The title song, appropriately enough, sets a tone for the album, with lyrics of cosmic paradigm shift akin to First Rays of the New Rising Sun (Experience Hendrix, 1997), its comic optimism buttressed by alternating fluid and staccato guitars. "Ships Passing Through the Night" foreshadows the R&B roots that became evident in Band of Gypsys (Capitol, 1970), while "Lullaby for the Summer" and "Crying Blue Rain" are largely instrumental pieces that conclude the album as if to reaffirm its latent intent: to depict Hendrix as a well-grounded exploratory musician, not just a psychedelic pop star.
The presence of "Fire," one of the earliest Experience tracks, might then seem out of place, especially as it appears right before the straight blues of "Red House." But what seems like a macho throwaway is, in this context, perfectly reminiscent of the rhythm and blues homage Hendrix offered during Electric Ladyland (Reprise, 1968) in the form of "Come On Pt. 1." And the subsequent cut reaffirms the late guitar icon's grasp of the blues, in its wry story telling as much as its piercing solos and rhythmic surety during its twelve-bar progression.
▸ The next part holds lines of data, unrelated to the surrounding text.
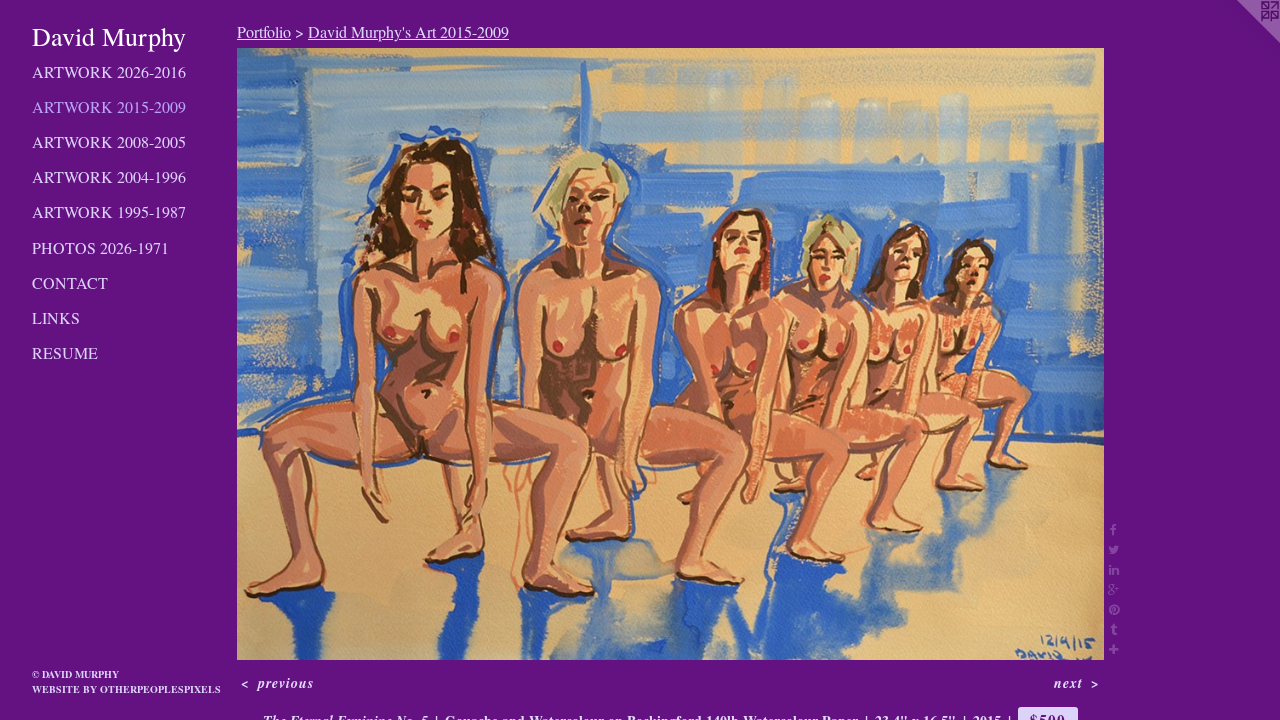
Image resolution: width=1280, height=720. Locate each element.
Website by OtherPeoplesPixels (126, 689)
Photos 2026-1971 (100, 247)
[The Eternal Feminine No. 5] (670, 354)
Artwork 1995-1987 (109, 211)
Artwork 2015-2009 (109, 106)
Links (56, 317)
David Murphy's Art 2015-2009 (408, 31)
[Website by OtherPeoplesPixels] (1240, 40)
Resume (65, 352)
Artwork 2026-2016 (109, 71)
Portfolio (264, 31)
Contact (70, 282)
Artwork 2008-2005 (109, 141)
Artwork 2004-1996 (109, 176)
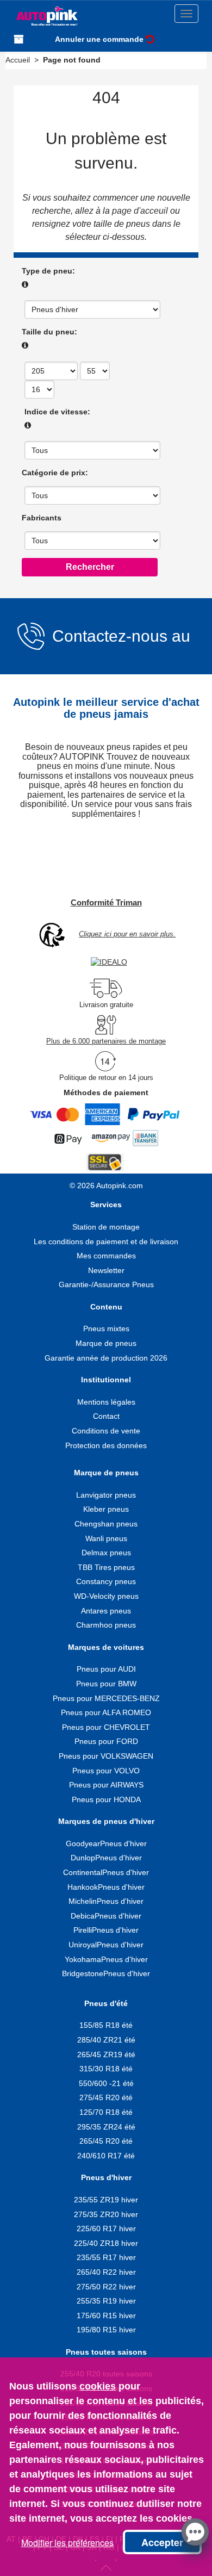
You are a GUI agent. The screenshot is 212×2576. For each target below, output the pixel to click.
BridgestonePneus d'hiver (106, 1973)
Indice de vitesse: (57, 411)
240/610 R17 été (106, 2155)
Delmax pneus (106, 1552)
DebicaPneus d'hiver (106, 1915)
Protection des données (106, 1445)
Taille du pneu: (49, 331)
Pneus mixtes (106, 1328)
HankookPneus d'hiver (106, 1887)
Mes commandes (106, 1255)
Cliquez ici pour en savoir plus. (127, 934)
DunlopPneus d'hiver (106, 1857)
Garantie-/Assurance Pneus (106, 1284)
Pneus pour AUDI (106, 1669)
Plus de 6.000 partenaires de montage (106, 1041)
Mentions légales (106, 1402)
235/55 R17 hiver (106, 2257)
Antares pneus (106, 1610)
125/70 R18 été (106, 2112)
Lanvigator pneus (106, 1495)
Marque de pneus (106, 1343)
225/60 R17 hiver (106, 2228)
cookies (97, 2386)
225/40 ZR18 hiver (106, 2243)
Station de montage (106, 1226)
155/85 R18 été (106, 2025)
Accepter (162, 2542)
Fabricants (41, 517)
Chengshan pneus (106, 1523)
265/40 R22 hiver (106, 2272)
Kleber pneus (106, 1509)
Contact (106, 1416)
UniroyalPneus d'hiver (106, 1944)
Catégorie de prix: (55, 472)
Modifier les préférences (67, 2542)
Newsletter (106, 1270)
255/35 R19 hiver (106, 2300)
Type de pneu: (48, 270)
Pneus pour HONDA (106, 1799)
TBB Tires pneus (106, 1567)
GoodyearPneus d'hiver (106, 1843)
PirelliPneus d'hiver (106, 1930)
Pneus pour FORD (106, 1741)
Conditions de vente (106, 1430)
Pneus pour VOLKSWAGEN (106, 1756)
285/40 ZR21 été (106, 2039)
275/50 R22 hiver (106, 2286)
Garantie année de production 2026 (106, 1358)
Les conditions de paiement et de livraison (106, 1241)
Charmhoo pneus (106, 1625)
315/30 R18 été (106, 2068)
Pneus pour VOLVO (106, 1770)
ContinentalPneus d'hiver (106, 1872)
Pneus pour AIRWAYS (106, 1784)
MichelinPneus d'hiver (106, 1901)
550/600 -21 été (106, 2083)
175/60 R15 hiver (106, 2315)
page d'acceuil (140, 210)
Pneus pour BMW (106, 1683)
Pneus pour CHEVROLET (106, 1727)
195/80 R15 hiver (106, 2329)
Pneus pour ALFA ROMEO (106, 1712)
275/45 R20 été (106, 2097)
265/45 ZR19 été (106, 2054)
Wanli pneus (106, 1538)
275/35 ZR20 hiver (106, 2214)
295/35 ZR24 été (106, 2126)
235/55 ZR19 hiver (106, 2199)
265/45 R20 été (106, 2141)
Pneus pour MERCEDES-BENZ (106, 1698)
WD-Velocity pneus (106, 1596)
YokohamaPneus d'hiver (106, 1959)
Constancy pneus (106, 1581)
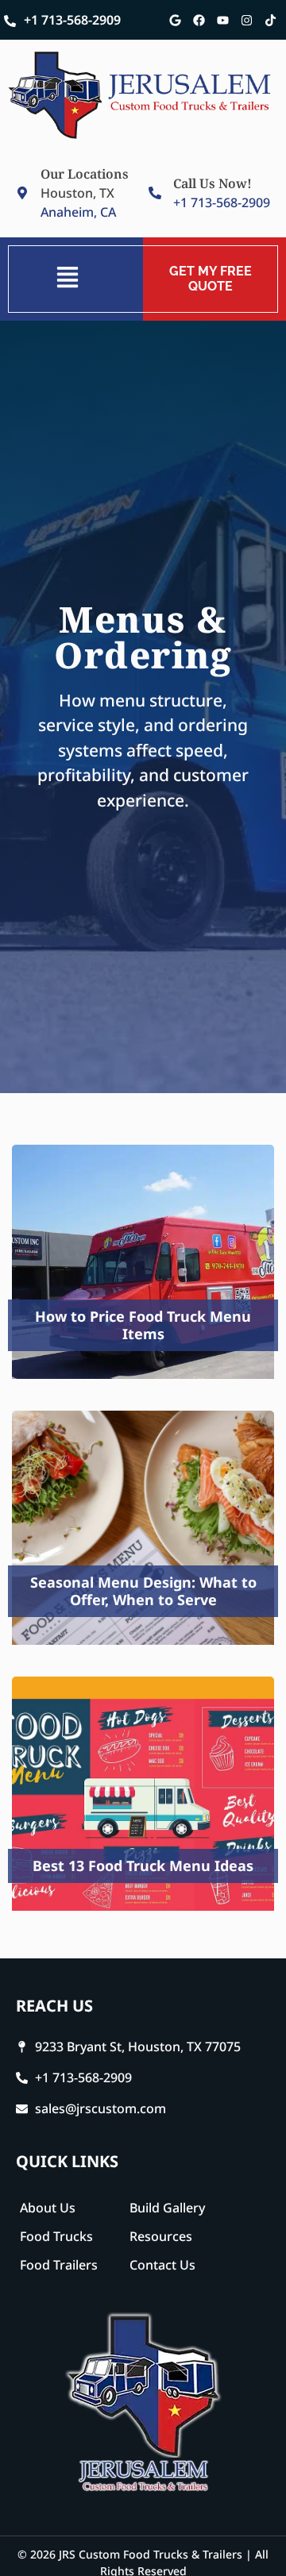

"Hear My Train A Comin'" is even more stirring as it sounds like a personal statement on Hendrix's part, but really no more so than his tribute to Elmore James "Bleeding Heart." Though the Seattle-born icon transcended genre, he was nothing if not a bluesman first and foremost, and Valleys of Neptune does justice to itself and the artist by positing him as the logical successor to Muddy Waters and Willie Dixon in the pantheon of the genre.
By dint of his remastering, original Hendrix engineer Eddie Kramer ensures even the most conventional rockers here, like "Stone Free" and "Lover Man," have a sonic depth matching the emotional content. And while "Mr. Bad Luck" (which eventually morphed into "House Burning Down") is a tale of woe, it's at least partly tongue-in-cheek. The instrumental cover of "Sunshine of Your Love" is an expression of pure joy, though, as the core trio of Hendrix, drummer Mitch Mitchell and bassist Noel Redding, augmented by percussion Rocki Dzidzornu, gleefully thrash their way through a jam in which the bedrock riff of Cream's is the foundation.
This new hour-long collection augurs well for the future archiving of the Jimi Hendrix legacy, because it reaffirms the true image of the man, not just as a guitarist of remarkable power and invention, but an adventurous musician never content to merely repeat himself.
Stone Free; Valleys of Neptune; Bleeding Heart; Hear My Train A Comin'; Mr. Bad Luck; Sunshine of Your Love; Lover Man; Ships Passing Through the Night; Fire; Red House; Lullaby for the Summer; Crying Blue Rain.
Jimi Hendrix: guitars, vocals; Noel Redding: bass, backing vocals; Billy Cox: bass, vocals; Mitch Mitchell: drums; Rocky Isaac: drums; Juma Sultan: percussion; Al Marks: maracas; Chris Grimes: tambourine; Rocki Dzidzornu: percussion; Roger Chapman: backing vocals; Andy Fairweather-Lowe: backing vocals.